Noviembre de 2003

Paciencia y barajar

Por Miguel Angel Aguilar

Se trataba de un eclipse con fecha prefijada. José María Aznar había anunciado que no sería candidato a la presidencia del Gobierno en las elecciones generales de marzo de 2004. Se abría la carrera sucesoria y los tres tenores en línea de salida parecían participantes en un torneo floral lanzando elogios a sus teóricos rivales y adelantando su aceptación a lo que decidiera la superioridad. Sólo Rodrigo Rato rompía a última hora el encantamiento y optaba por presentarse abiertamente como aspirante.

También Alberto Ruiz Gallardón quería ser tenido en cuenta cuando llegara la hora de la verdad. Pero de nada valieron las tentativas.
Al final, Aznar descubría una maniobra relámpago a favor de Mariano Rajoy, le cooptaba como candidato, le entregaba la secretaria general del partido y le desembarcaba del gabinete para preservarle de erosiones previas a la campaña. Por tierra, mar y aire, prensa, radio y televisión, conferencia episcopal o confederación de empresarios, todo eran signos de asombro y reconocimiento por la perfección y disciplina con que se cumplía el alto designio ante el pasmo de las otras fuerzas políticas, mientras la orquesta mediática del Gobierno interpretaba con el mayor entusiasmo una partitura triunfal a lo Wagner.

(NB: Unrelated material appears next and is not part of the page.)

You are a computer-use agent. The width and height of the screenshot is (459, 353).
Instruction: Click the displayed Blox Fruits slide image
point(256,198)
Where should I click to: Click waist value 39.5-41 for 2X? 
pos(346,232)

Se acumulaban los desastres de gestión. El Prestige seguía manando chapapote sobre playas esplendorosas, el accidente del Yak 42 dejaba 62 militares muertos en Turquía, Ibarretxe lanzaba su Plan, en el AVE a Barcelona se sumaban los incumplimientos, socavones y retrasos, en Cataluña progresaba Ezquerra Republicana hasta doblar su representación en el Parlament, los consensos en política exterior y en política de defensa quedaban volatilizados mediante voladuras a conciencia, el juego obsesivo de sumisión a Bush se acompasaba con los ascos deliberados hacia Francia y Alemania, del eje Madrid-Varsovia apenas podía esperarse nada y la Convención Europea iba a sernos desfavorable.

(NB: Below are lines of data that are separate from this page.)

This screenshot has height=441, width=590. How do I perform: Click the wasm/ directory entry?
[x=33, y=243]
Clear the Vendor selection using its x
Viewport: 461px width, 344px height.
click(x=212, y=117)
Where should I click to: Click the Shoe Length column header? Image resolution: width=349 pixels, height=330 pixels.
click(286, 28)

Pero, ni así. El líder socialista José Luis Rodríguez Zapatero encajaba en mayo unos resultados autonómicos y municipales sin brillo en abierta contradicción con las expectativas generadas por el “no a la guerra” y el hartazgo ante los desastres gubernamentales. José Blanco comparecía entusiasta por los resultados en Lugo pero el PP ayudado desde dentro de la lista socialista por los inolvidables Tamayo y Sáez, lograba apear de su ventaja en la Comunidad de Madrid a la coalición de PSOE e IU.

Los constructores y promotores entusiastas y beneficiarios de la burbuja inmobiliaria lograban la repetición de la convocatoria electoral. En la Asamblea que acordaba su extinción se perdía la oportunidad de poner las corrupciones en claro y a los corruptos y corruptores en su sitio, dejando escapar en blanco la Comisión de Investigación.. Ni siquiera el secretario general del PP de Madrid, Romero de Tejada, implicado en toda clase de manejos se veía afectado y los suyos le premiaban con el acceso a los puestos de mayor relevancia de Caja Madrid.

Nadie asumía la responsabilidad de haber apostado para el Ayuntamiento de la Villa y Corte a Trinidad Jiménez ni de haber incluido en las listas de la Comunidad de Madrid a dos conocidos descerebrados aplicados desde hace años al tráfico de influencias como los más arriba mencionados. El electorado fue dejado aparte y entre los dirigentes de la Federación Socialista Madrileña y los de la Comisión Ejecutiva Federal del PSOE eran incapaces de confeccionar una nueva lista con mayores atractivos. Se hablaba del intento para que la encabezara Gregorio Peces Barba pero su nombre era bloqueado en aras de preferir la continuidad a la victoria. La repetición de la convocatoria daba mayoría absoluta para Esperanza Aguirre, dispuesta a emular a Margarita Thatcher aplicando dosis de caballo de ese liberal-darwinismo.

Cundía el desánimo y la luz al final del túnel se centraba en las posibilidades de Pascual Maragall pero los resultados del 16 de noviembre le dejaban en segunda posición sin efectivos suficientes para sumar mayoría con Ezquerra Republicana de Cataluña. La última esperanza residía en los desacuerdos nacientes en el interior del PP. Paciencia y barajar.